• [Recorded information]:
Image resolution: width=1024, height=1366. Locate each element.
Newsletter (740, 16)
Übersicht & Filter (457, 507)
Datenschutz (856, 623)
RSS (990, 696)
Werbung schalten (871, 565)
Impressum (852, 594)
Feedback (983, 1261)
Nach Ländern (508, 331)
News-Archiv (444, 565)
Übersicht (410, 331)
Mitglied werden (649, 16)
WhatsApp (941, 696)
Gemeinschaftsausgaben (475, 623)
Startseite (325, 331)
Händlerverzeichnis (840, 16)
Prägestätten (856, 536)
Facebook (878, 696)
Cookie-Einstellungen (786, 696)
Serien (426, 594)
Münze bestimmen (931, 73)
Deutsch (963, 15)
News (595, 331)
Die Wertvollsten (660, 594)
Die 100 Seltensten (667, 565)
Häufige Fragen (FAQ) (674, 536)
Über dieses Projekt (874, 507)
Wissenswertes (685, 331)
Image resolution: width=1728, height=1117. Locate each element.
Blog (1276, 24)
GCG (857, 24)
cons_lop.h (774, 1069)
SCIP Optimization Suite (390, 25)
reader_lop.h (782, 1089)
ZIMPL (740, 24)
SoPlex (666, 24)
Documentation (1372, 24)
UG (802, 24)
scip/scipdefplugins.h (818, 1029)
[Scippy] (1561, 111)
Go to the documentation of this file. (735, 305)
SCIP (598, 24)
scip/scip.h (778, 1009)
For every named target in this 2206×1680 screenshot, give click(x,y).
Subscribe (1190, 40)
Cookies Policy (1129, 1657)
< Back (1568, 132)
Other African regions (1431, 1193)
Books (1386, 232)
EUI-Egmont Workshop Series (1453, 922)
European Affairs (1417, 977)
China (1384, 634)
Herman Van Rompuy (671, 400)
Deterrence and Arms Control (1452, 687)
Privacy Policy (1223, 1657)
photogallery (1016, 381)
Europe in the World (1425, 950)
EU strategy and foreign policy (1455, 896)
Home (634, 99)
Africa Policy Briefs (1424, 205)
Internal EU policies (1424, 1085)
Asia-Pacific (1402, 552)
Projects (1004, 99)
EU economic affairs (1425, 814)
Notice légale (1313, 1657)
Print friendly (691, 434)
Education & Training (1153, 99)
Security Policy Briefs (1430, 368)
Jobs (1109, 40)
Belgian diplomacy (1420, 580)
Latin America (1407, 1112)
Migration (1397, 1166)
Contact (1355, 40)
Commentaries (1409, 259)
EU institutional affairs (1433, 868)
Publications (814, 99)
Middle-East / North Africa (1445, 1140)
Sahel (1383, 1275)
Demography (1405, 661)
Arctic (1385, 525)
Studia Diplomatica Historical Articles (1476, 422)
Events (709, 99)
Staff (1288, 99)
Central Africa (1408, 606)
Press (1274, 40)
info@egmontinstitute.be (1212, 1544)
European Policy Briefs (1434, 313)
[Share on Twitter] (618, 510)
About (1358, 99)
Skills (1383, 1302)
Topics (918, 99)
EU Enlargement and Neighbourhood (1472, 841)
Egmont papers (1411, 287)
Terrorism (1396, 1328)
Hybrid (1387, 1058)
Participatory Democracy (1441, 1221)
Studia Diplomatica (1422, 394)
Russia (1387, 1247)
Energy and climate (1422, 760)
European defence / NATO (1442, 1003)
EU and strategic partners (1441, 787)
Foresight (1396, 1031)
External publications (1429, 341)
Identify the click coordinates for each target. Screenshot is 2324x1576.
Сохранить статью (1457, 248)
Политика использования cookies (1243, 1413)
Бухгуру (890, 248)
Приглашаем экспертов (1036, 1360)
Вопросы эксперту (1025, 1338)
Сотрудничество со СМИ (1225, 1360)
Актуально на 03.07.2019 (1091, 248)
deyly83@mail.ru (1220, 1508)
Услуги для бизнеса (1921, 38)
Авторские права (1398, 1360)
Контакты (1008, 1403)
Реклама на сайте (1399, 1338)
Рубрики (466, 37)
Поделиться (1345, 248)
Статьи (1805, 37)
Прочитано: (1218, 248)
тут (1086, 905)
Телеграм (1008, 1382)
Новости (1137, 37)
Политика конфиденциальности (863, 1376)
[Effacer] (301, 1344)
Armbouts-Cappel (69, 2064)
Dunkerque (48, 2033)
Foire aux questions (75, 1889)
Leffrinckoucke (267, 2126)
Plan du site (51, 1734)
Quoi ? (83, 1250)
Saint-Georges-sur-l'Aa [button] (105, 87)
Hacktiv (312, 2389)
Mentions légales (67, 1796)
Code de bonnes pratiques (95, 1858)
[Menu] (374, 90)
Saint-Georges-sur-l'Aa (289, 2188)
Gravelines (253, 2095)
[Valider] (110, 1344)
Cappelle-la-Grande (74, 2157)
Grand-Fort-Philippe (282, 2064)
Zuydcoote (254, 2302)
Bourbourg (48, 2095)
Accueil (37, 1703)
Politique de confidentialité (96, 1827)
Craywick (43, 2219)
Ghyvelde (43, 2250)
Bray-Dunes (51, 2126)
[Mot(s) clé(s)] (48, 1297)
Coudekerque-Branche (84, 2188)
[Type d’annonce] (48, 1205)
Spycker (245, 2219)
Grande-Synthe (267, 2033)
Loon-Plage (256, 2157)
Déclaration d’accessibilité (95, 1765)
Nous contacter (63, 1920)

• [Prompt]:
Every line holding the word "Studia" should be copied out of the material.

• [Task result]:
Studia Diplomatica Historical Articles (1476, 422)
Studia Diplomatica (1422, 394)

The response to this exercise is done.